*EXTRAIT DU TEXTE*.
______

« Mais l'insurrection est un art »

Entre 1851 et 1862, Marx et Engels contribuent au journal états-unien The New-York Daily Tribune. « Mais l’insurrection est un art », écrivait Engels ; le journalisme de combat pratiqué par les deux penseurs, aussi. Ils entendaient infléchir le cours de l’histoire, plutôt que de le commenter. Leurs articles, en partie inédits en français, constituèrent un laboratoire pour mettre à l’épreuve leurs hypothèses.

Que faire, au lendemain de l’écrasement du printemps des peuples de 1848, alors que l’horizon révolutionnaire s’éloigne, qu’on est en exil, isolé, sans le sou et sans perspectives immédiates ? Pourquoi ne pas devenir correspondant pour un lointain journal états-unien dont on ne partage pas les idées et dont on ne connaît pas les lecteurs ? Tel fut, en tout les cas, le choix et le pari de Marx – aidé en cela par Engels qui écrivit plusieurs articles – en devenant, plus de dix ans durant, de 1851 à 1862, le correspondant à Londres du New York Daily Tribune. Ce qui se présentait de prime abord comme un travail alimentaire fut également, comme l’analyse bien l’introduction, un laboratoire pour mettre à l’épreuve ses hypothèses, affiner son style, participer, fut-ce prosaïquement, aux tentatives d’infléchir le cours de l’histoire plutôt que de la commenter (page 17). Avec ce volume, les éditions sociales commencent la publication de l’ensemble des articles, dont une part importante est inédite en français, qui ont notamment contribué à ce que Marx revoie sa vision linéaire de l’histoire.

______

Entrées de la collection
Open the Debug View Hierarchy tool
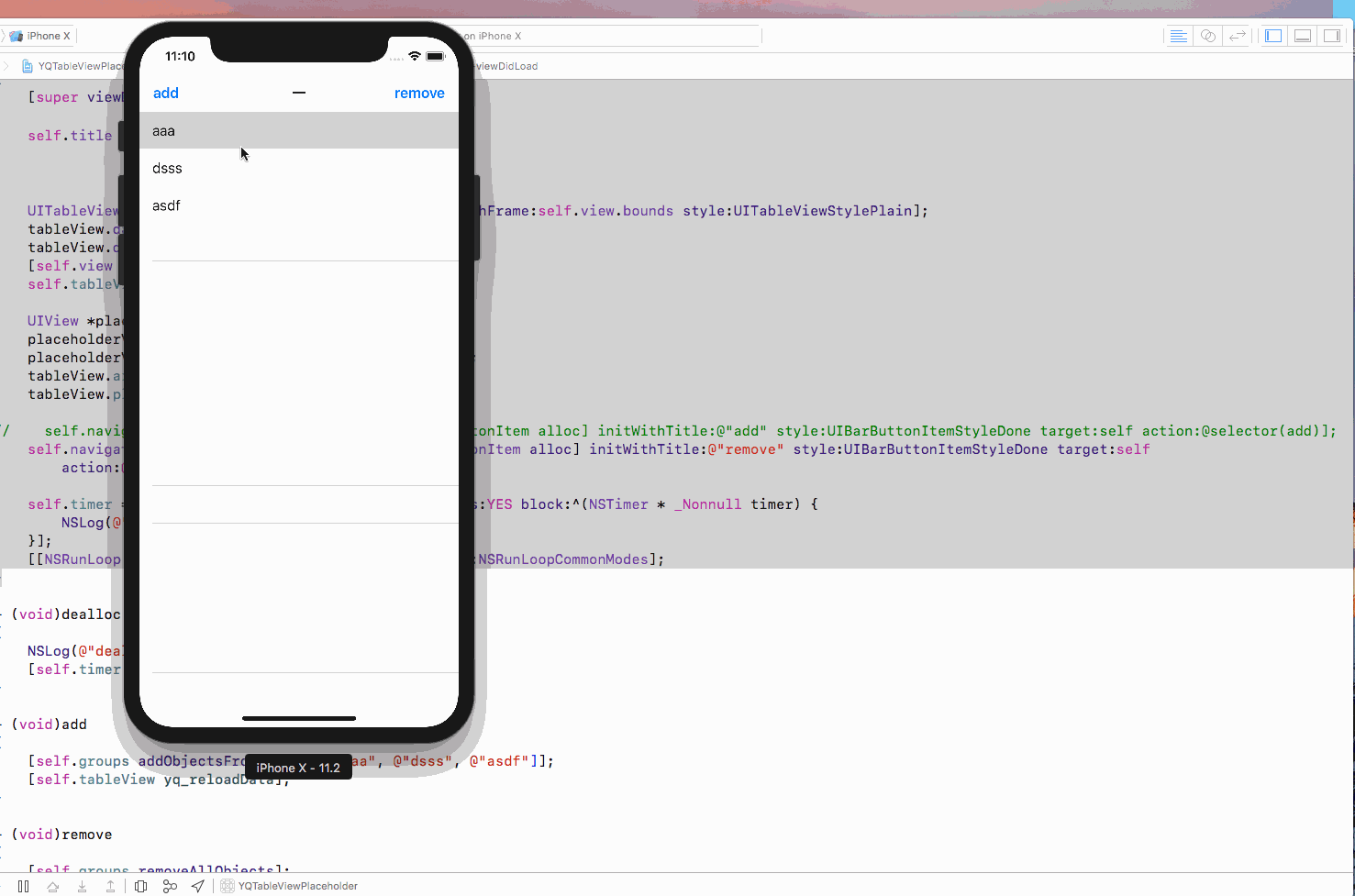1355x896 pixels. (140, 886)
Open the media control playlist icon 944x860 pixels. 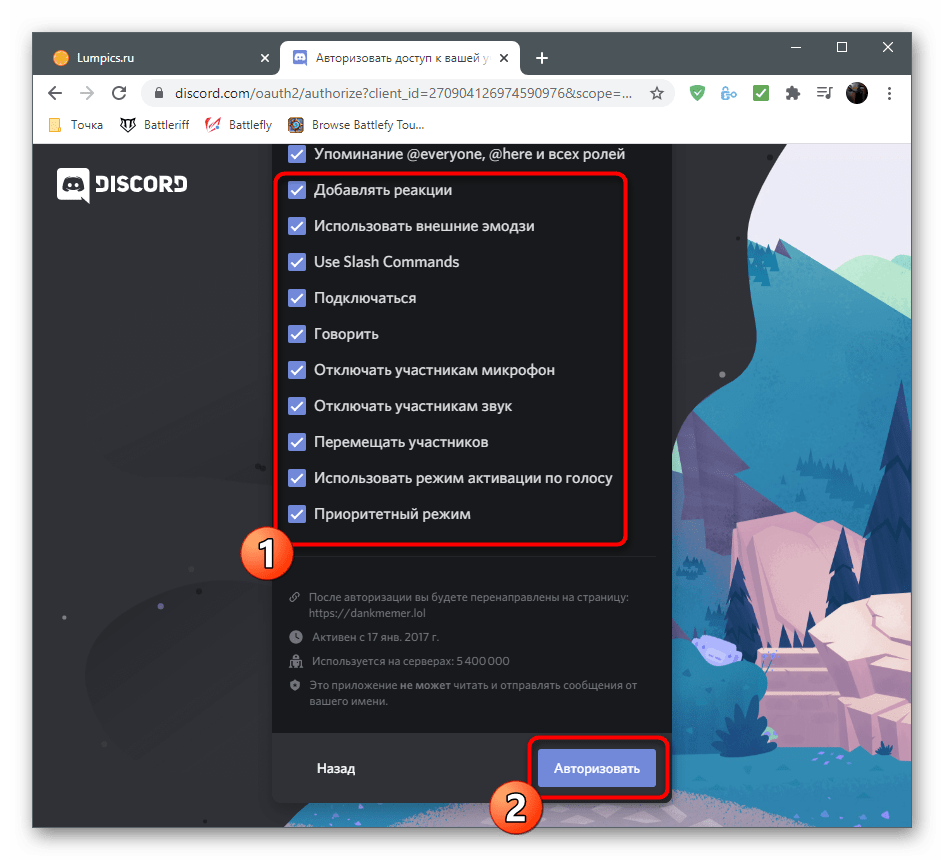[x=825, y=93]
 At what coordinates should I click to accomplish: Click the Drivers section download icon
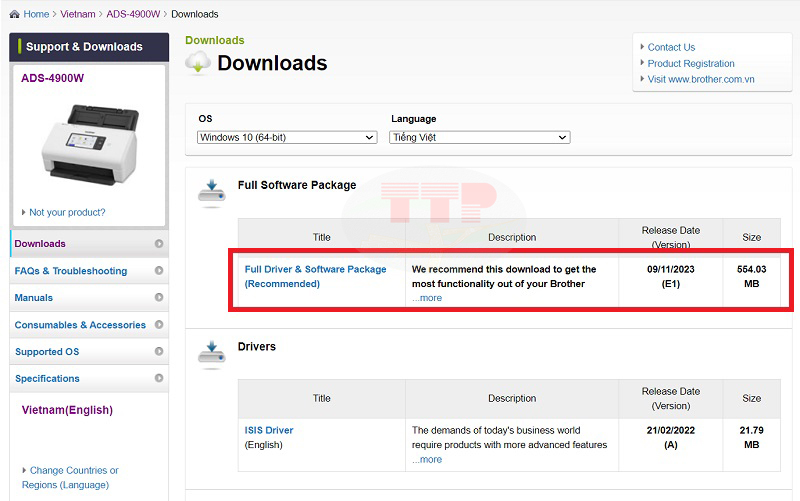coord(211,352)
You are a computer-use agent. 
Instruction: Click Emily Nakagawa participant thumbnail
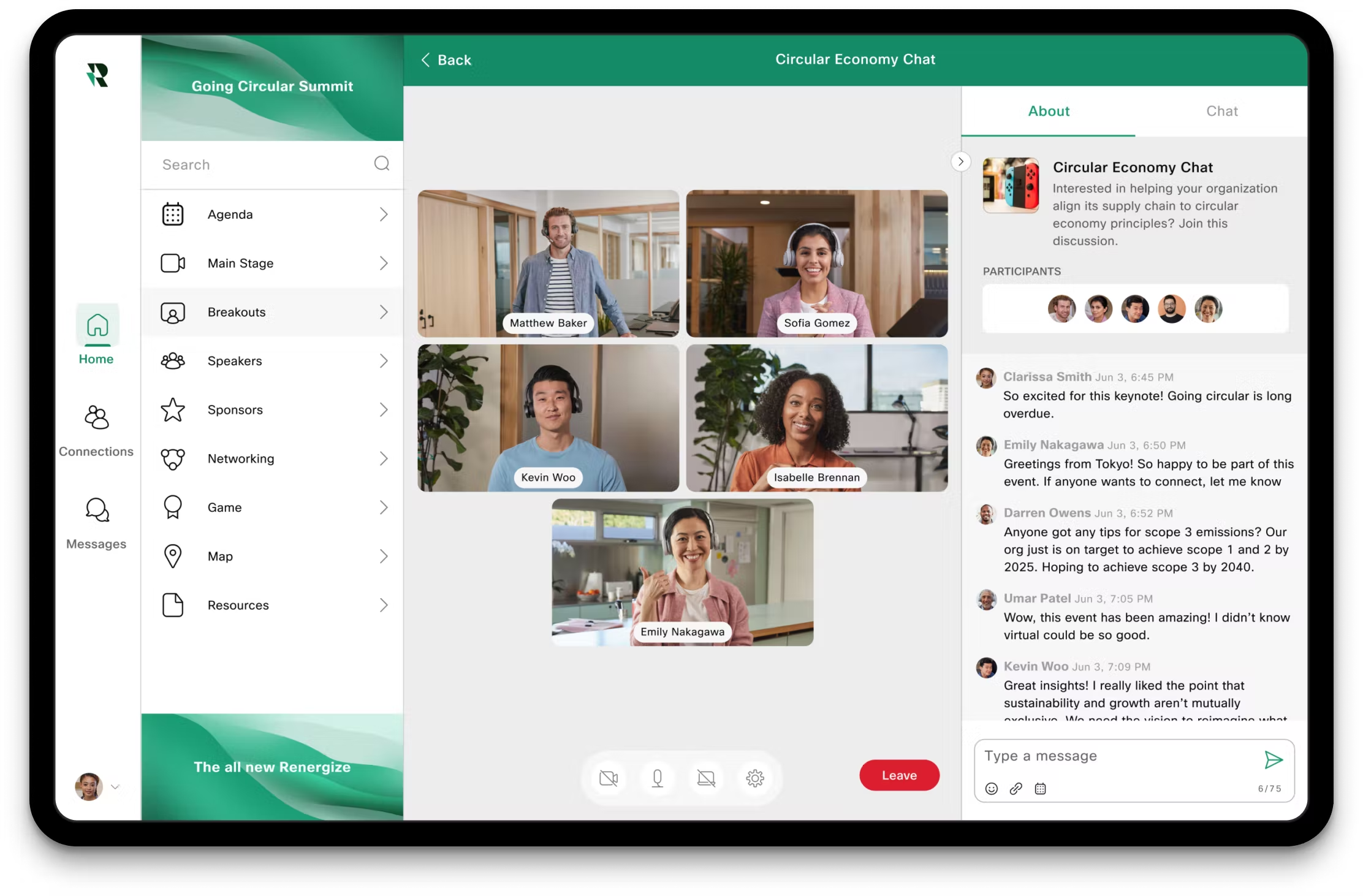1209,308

______

*VOTRE TÂCHE*. Dans le texte sur Marx et Engels, indiquez s'il vous plaît la ville depuis laquelle Marx fut correspondant du New York Daily Tribune. Les enregistrements n'ont aucun lien avec le texte.

*BONNE RÉPONSE*. Londres